◆ Assignment:
Please quote the rows below word for word, from the line containing "Identify the location" through the end of the rows, leaving out the pictures.

Data excerpts section start

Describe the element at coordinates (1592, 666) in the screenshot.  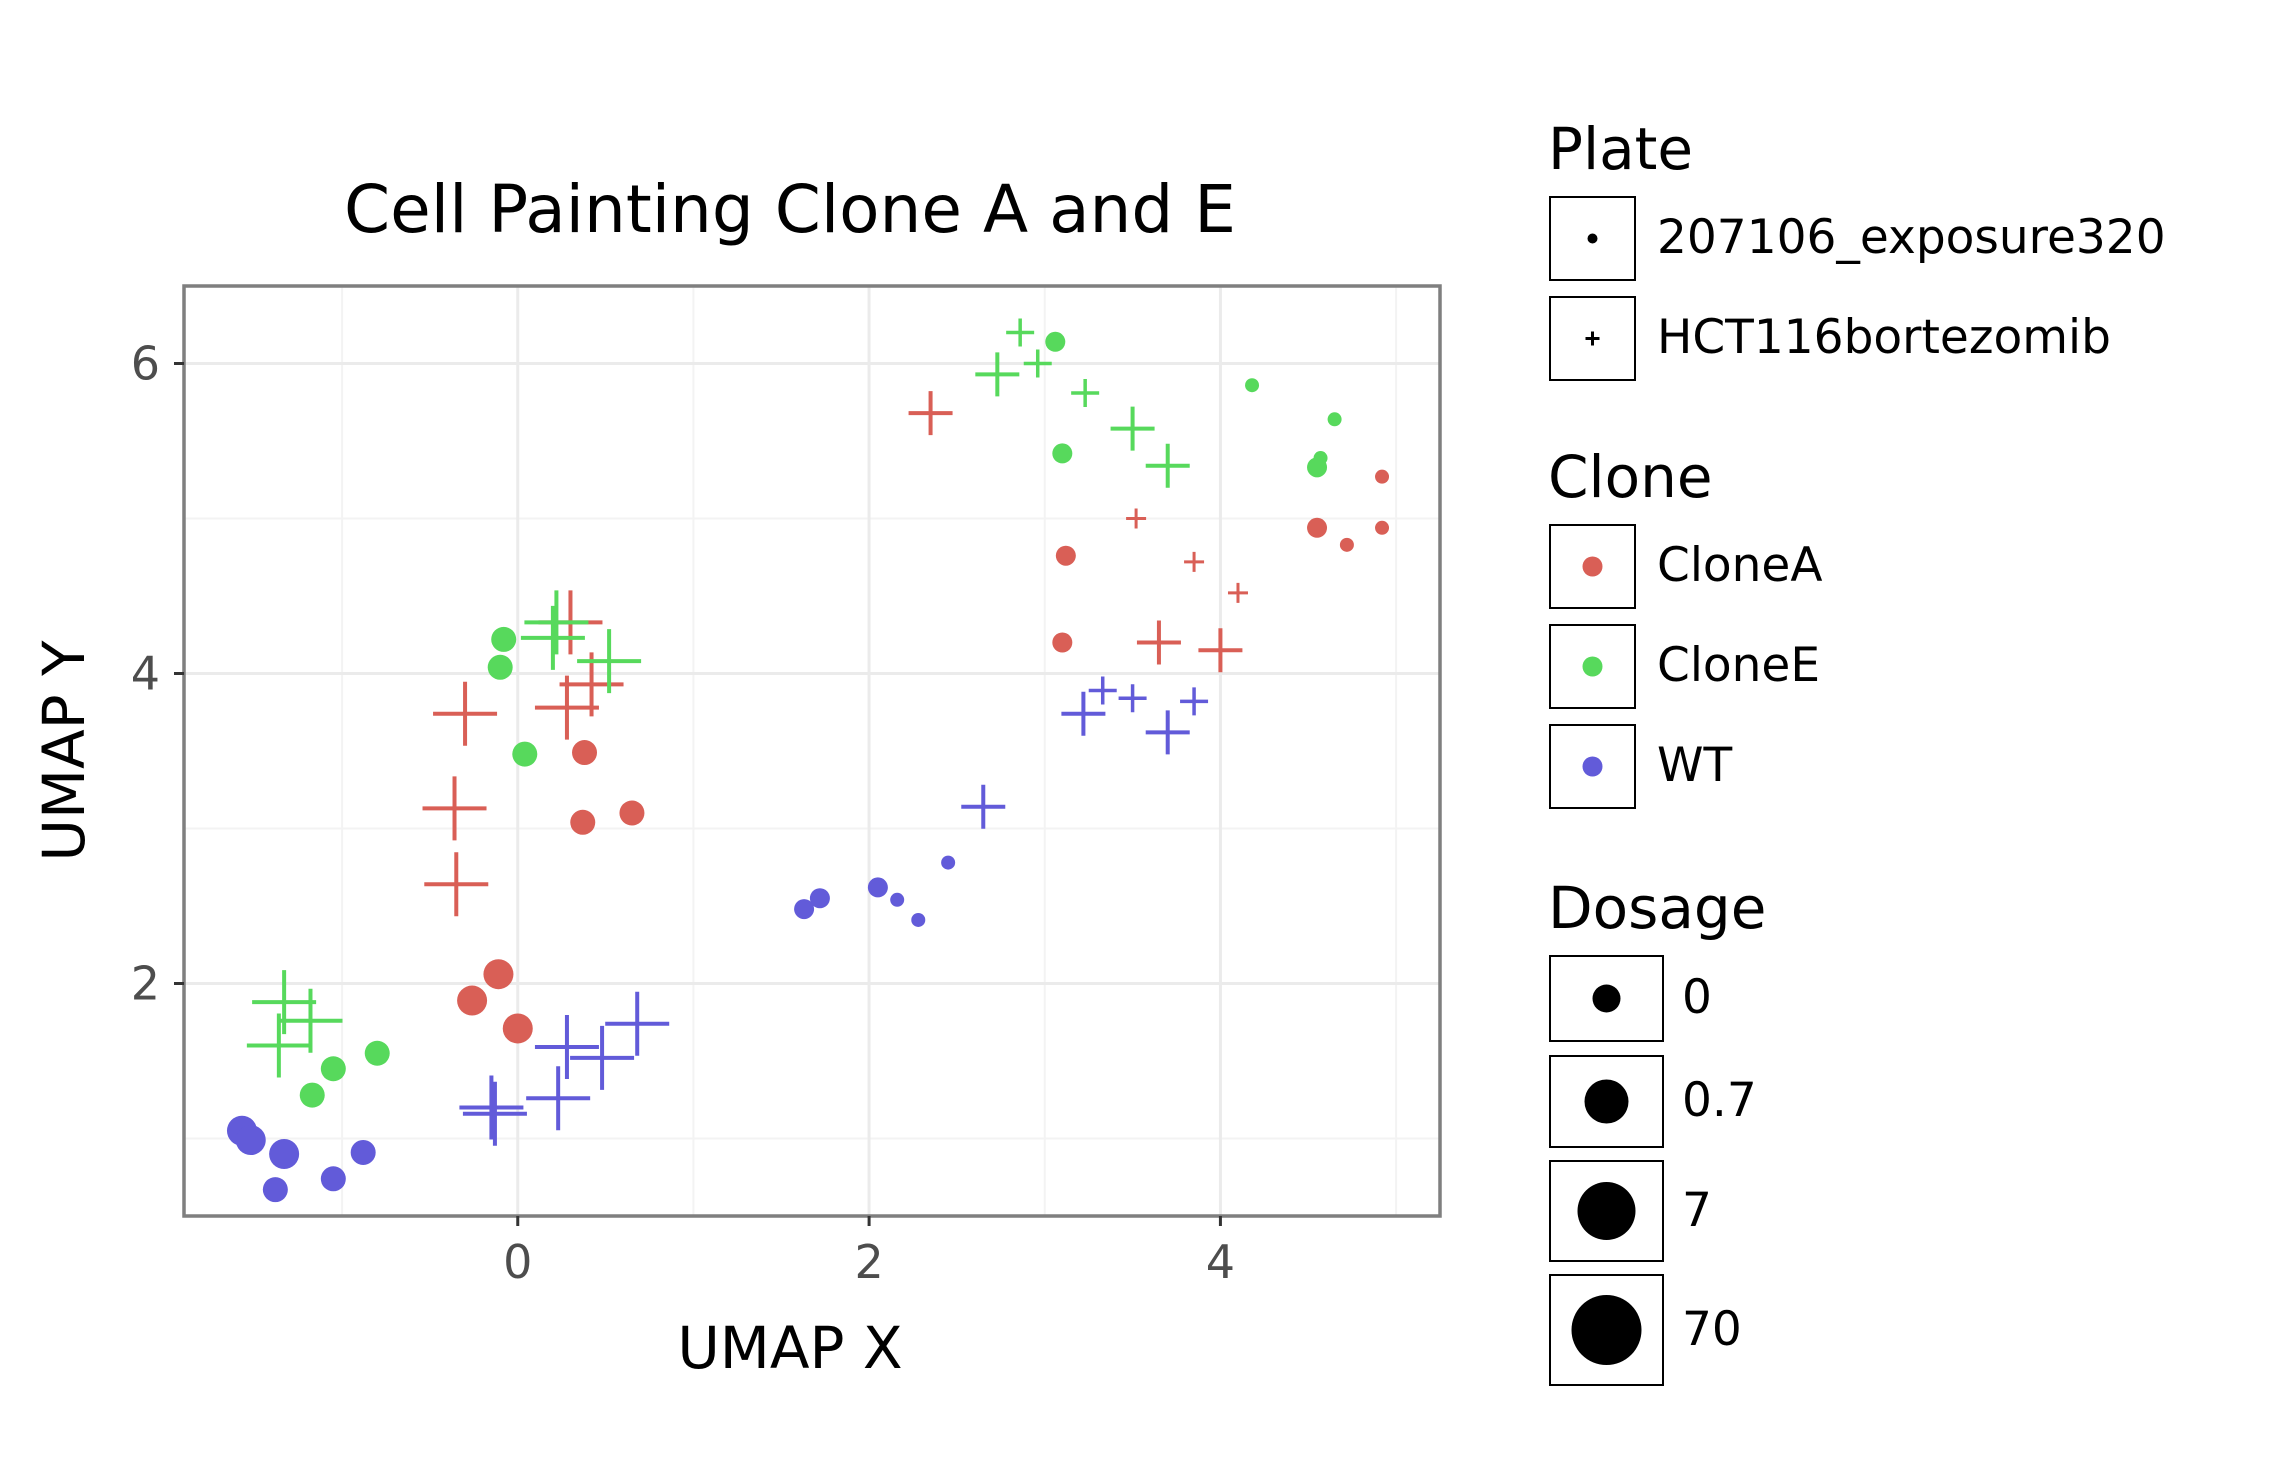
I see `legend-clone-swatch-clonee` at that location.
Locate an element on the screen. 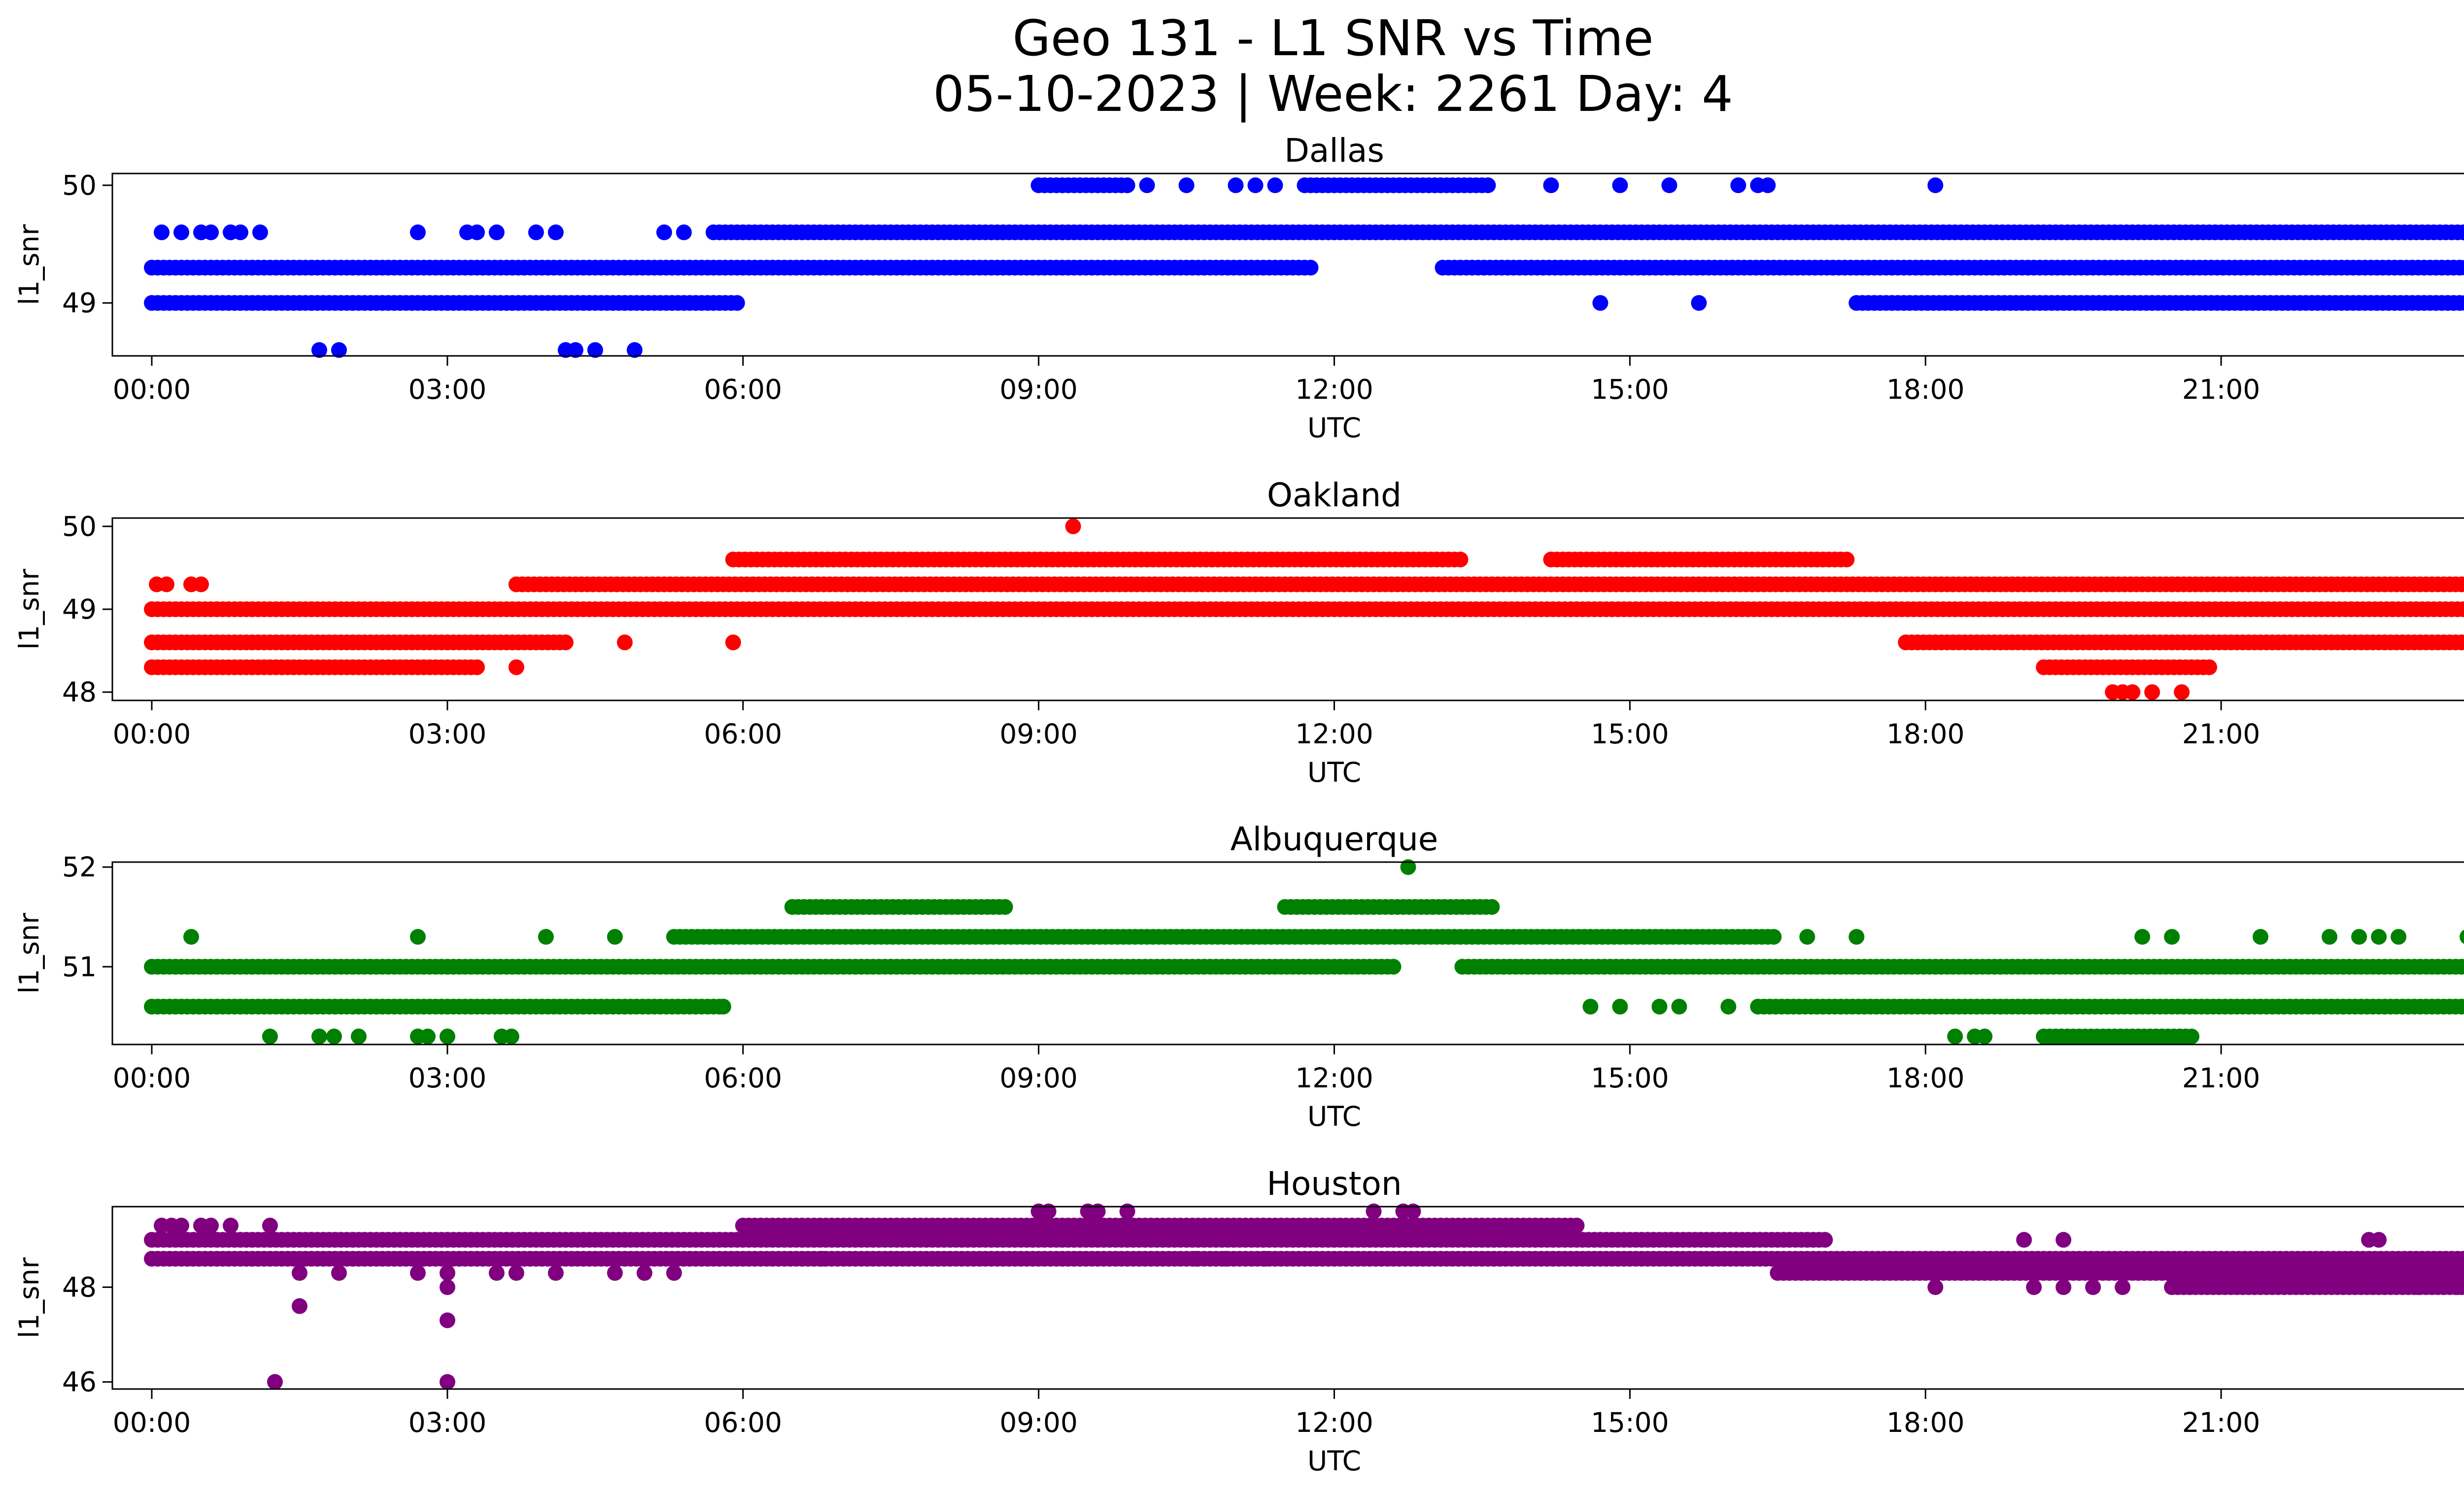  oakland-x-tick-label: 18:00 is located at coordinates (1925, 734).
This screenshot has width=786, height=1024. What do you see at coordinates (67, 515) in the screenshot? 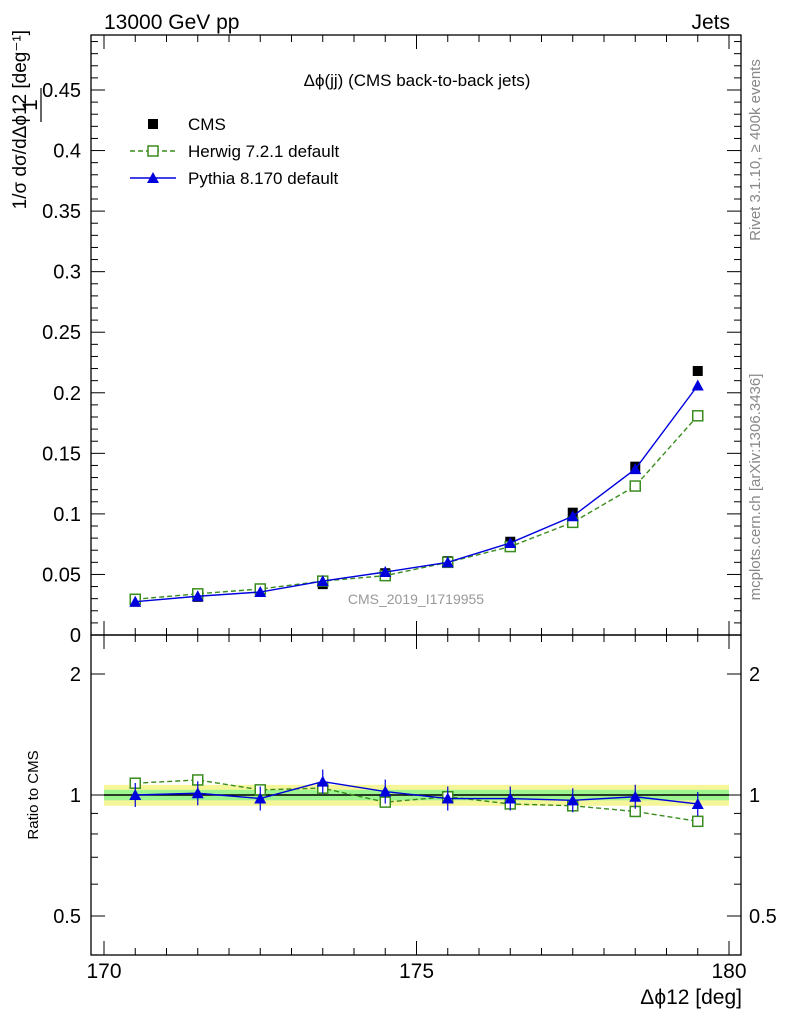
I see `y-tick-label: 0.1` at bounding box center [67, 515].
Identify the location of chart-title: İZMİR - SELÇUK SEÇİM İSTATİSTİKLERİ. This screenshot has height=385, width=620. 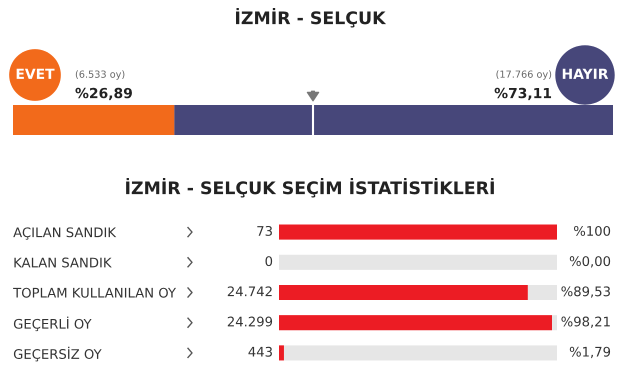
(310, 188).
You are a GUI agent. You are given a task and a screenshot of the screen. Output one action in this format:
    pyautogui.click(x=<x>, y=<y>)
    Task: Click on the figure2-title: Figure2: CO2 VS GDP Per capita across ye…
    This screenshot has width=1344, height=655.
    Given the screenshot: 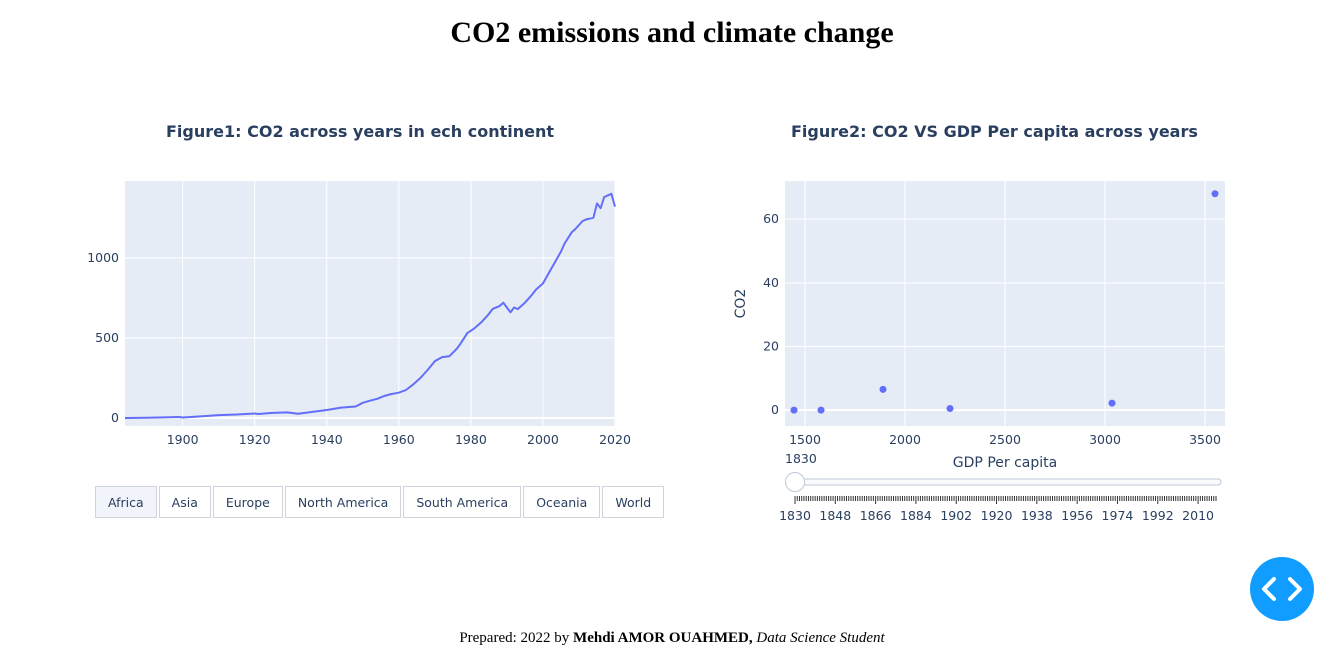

Data excerpts section end

◆ Worked solution:
Identify the location of chart-title: İZMİR - SELÇUK SEÇİM İSTATİSTİKLERİ. This screenshot has height=385, width=620. 
(310, 188).
You are a GUI agent. You are given a task and a screenshot of the screen. Output one action in this format:
    pyautogui.click(x=<x>, y=<y>)
    Task: Click on the figure2-title: Figure2: CO2 VS GDP Per capita across ye…
    This screenshot has width=1344, height=655.
    Given the screenshot: 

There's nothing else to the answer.